Why did the horns of Texas cattle grow so much longer than those of the same Spanish breeds that ranged the California coast? J. Frank Dobie, in his book The Longhorns, says it takes nourishment to make horn and “some soils more than others seem to provide a substance especially conducive to horn growth.” Dobie points out that what he calls “the common cattle of East Texas seldom had the horn growth, just as they generally lacked the frame and weight, of the same blood of cattle west of the Guadalupe River,” which empties into the Gulf of Mexico about seventy-five miles northeast of Corpus Christi. In a Darwinian spirit Dobie also comments:


Under primitive conditions only the fittest could survive; predatory animals and the adversities of climate promoted selective breeding. Left to make their own way, the cattle developed hardihood, fleetness, and independence. They grew horns to fight off wolves, to hook down succulent mistletoe out of trees, to sweep out of the way thorned branches protecting sparse tufts of grass on the parched ground.

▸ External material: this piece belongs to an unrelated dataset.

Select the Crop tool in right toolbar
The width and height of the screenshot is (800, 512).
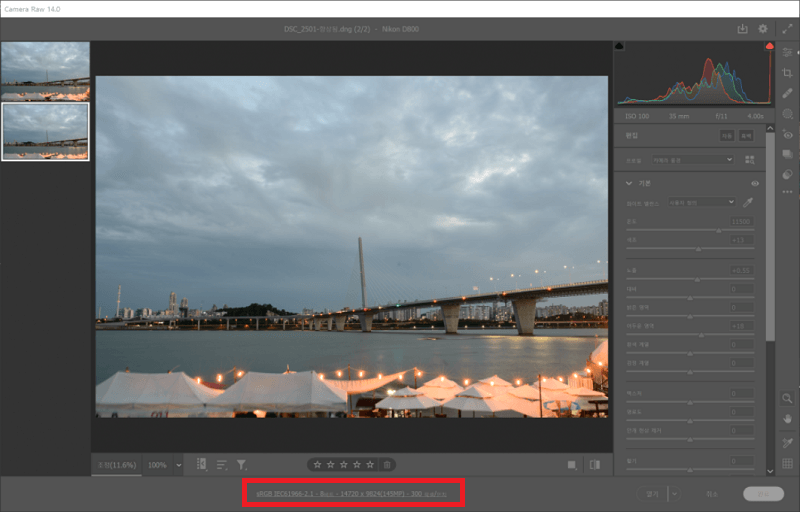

Dobie’s book also contains a pertinent observation by Charles Goodnight, famed pioneer cattleman of the Texas Panhandle, sometimes referred to as the Burbank of the Plains because of his unusual breeding experiments with both cattle and buffalo. In 1927, while Barnes and Hatton were rounding up the handful of longhorns destined for the Wichita Mountains Wildlife Refuge in Oklahoma, Goodnight wrote Dobie that “climatic conditions will prevent these cattle from producing horns of the old type. The horns will become shorter and thicker, the bodies of the cattle more compact, and no power on earth will defeat nature.”

When he was writing The Longhorns in 1940, Dobie checked at the Wichita Refuge and included this report in his book:


The herd now numbers over a hundred and sixty head. Steers eight and ten years old weigh from fifteen hundred to two thousand pounds each—magnificent beeves. Some have interesting heads; no spread, however, much exceeding four feet. It cannot be asserted that a spread of six or seven feet—always exceptional—will not some day show up, but so far the Goodnight prophecy has proven fairly accurate.

Since more than thirty years have passed since the above comment first appeared in print, a current check seemed to be in order. Julian A. Howard, manager of the Wichita Refuge for a number of years before his recent retirement from the federal service, supplied the rather surprising updated report given below:


Consider that when the Wichita herd was collected, nearly half a century had elapsed since the peak of the Longhorn period. Even though a few ranchers in Texas had retained Longhorn stock, obviously, in 1927, the Longhorn already was a curiosity with little or no market value. Thus despite the long search and intensive screening to gather the Wichita animals, the herd could not be expected to contain specimens equal to those common fifty years earlier.

During the early days of the Wichita herd intensive culling took place to remove those that did not measure up to the specifications of an old time Longhorn.


In the years since 1927 the constant culling and the matching of cows and bulls as best one can to produce animals closer to the earlier specifications has definitely produced a current herd looking more like the legendary Longhorn than the original Wichita collection. Horn growth is but one of the characteristics, and as Dobie said, six or seven foot horns were always exceptional. On the other hand, Dobie’s 1940 observation, “no spread, however, much exceeding four feet,” is no longer true.

Although horns of steers at the refuge are not measured annually, as opportunities present themselves measurements are recorded. Five-foot-plus spans are quite common for steers ten years and older. Mounted in the office is the head of an eleven-year-old animal killed in an accident. The “pole” measurement (in a straight line from tip to tip) is five feet two inches, while the “along the curves” measurement is nine feet three inches.

So the horn spread of the Wichita longhorns has been enhanced by selective breeding and good range conditions. The great beasts are regaining their old-time proportions, and it appears that Charles Goodnight’s 1927 prediction may well have been premature.